Tapie est un person­nage telle­ment grand qu’il dépasse forcé­ment le cadre de la fiction et cela même sur 7 épisodes plutôt réus­sis. Son nom qui ne cesse d’avan­cer et de gros­sir d’épi­sode en épisode dans le géné­rique expose bien ce concept. Qu’on l’aime ou qu’on le déteste il y a quelque chose de fasci­nant dans le parcours over the top de Bernard Tapie et repré­sen­ta­tif de tout un pan de l’His­toire française de la fin du XXe siècle. Un destin comme capsule tempo­relle et vecteur des dérives de toute une époque.

Le yacht, mais pas celui de Sarko­zy…

Le blues du busi­ness­man vu par le prisme du film de gang­sters

Certes, on le savait déjà avant de décou­vrir la série et c’est peut être un peu dommage et facile que d’ap­pliquer le schéma devenu clas­sique (ou cliché c’est selon) du rise and fall à la Scor­sese sur sa vie (la série commence en prison). Le chemin des busi­ness­men vu par le prisme du film de gang­sters en somme. Un autre angle aurait été bien­venu quand même.

Force est de consta­ter que Laurent Lafitte est vrai­ment très bon dans la peau d’un Nanard moitié réaliste-moitié inventé. Entre autres grâce à sa gestuelle toujours en mouve­ment et son phrasé parti­cu­lier qui retrans­crivent assez bien le charisme natu­rel, le côté sévè­re­ment burné et toutes les contra­dic­tions de l’homme d’af­faires. Un véri­table person­nage de cinéma plus grand que la vie à la fois affable et repous­sant, mani­pu­la­teur et mani­pulé, intel­li­gent et candide, menteur et naïf.

Tapie, l’homme qui vendait des télé­vi­sions avant de passer dedans

À ce propos, la scène avec le procu­reur Éric de Mont­gol­fier dans le dernier épisode est la meilleure de toute la mini-série (7 épisodes quand même), puisqu’il trouve plus fort que lui, que les masques tombent enfin et montre l’en­fant qu’il est fonda­men­ta­le­ment. D’au­tant que l’au­teur de ces lignes a grandi avec, puisqu’il le voyait tout le temps (comme tout le monde j’ai envie de dire) à la télé­vi­sion étant gosse.
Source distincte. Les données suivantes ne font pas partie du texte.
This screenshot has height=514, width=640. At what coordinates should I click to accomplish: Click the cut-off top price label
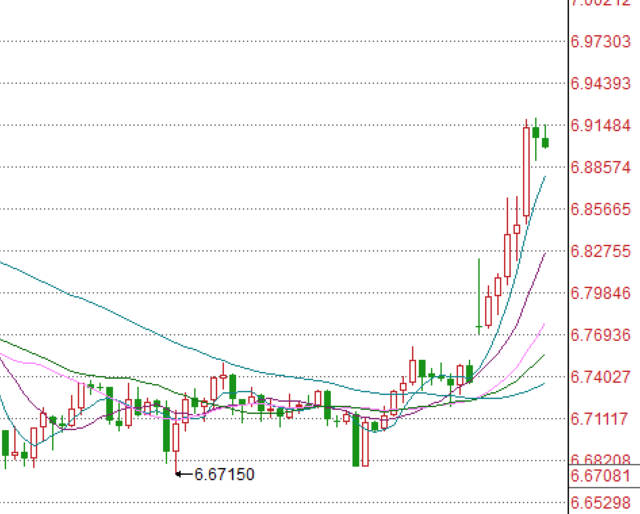tap(600, 4)
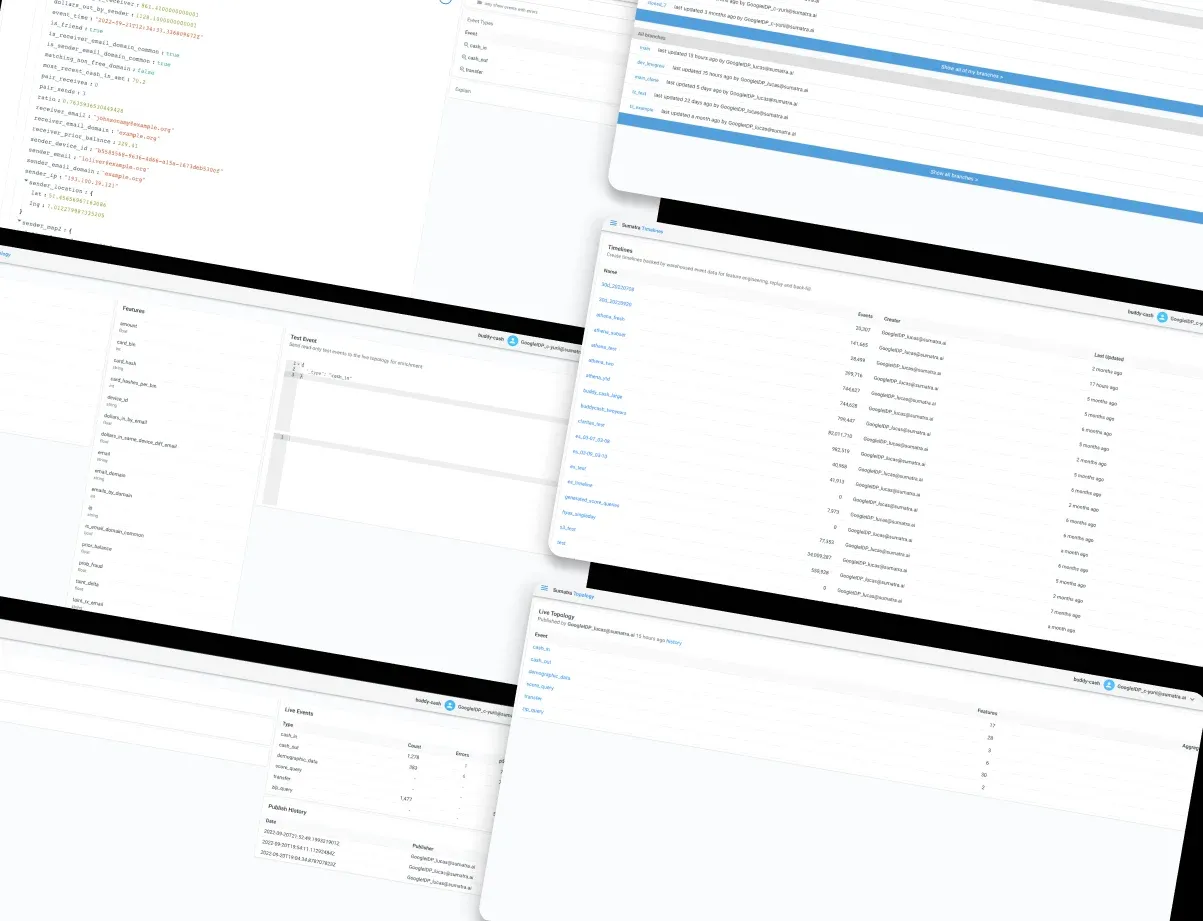Screen dimensions: 1203x921
Task: Click the user avatar in the Topology header
Action: tap(1107, 686)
Et ça la série le repré­sente très bien : l’idée d’un homme qui vendait des télé­vi­sions avant de passer dedans et qui finira par deve­nir une télé­vi­sion à lui tout seul.

Tapie, presque un homme prési­den­tiel… (Laurent Lafitte et José­phine Japy)

Un spec­tacle perma­nent ou comme on le dit aujourd’­hui en commu­ni­ca­tion ou en poli­tique du pur story telling. D’ailleurs impos­sible, vu que c’est réalisé par Tris­tan, le fils de Jacques « Rolex » Séguéla, de ne pas penser à Emma­nuel Macron qui, comme dans de la fable de La Grenouille qui se veut faire aussi grosse que le bœuf se rêve en nouveau Bernard Tapie. L’aura, les origines et la popu­la­rité en moins… Décep­tion en revanche de ne pas avoir vu sa marion­nette des Guignols de l’info. Rafael Lorenzo

Tapie, une série créée par Tris­tan Séguéla et Olivier Deman­gel (Fr, 2023, 7×55′) avec Laurent Lafitte, José­phine Japy, Fabrice Luchini, Camille Chamoux, Antoine Rein­hartz… Visible sur Netflix.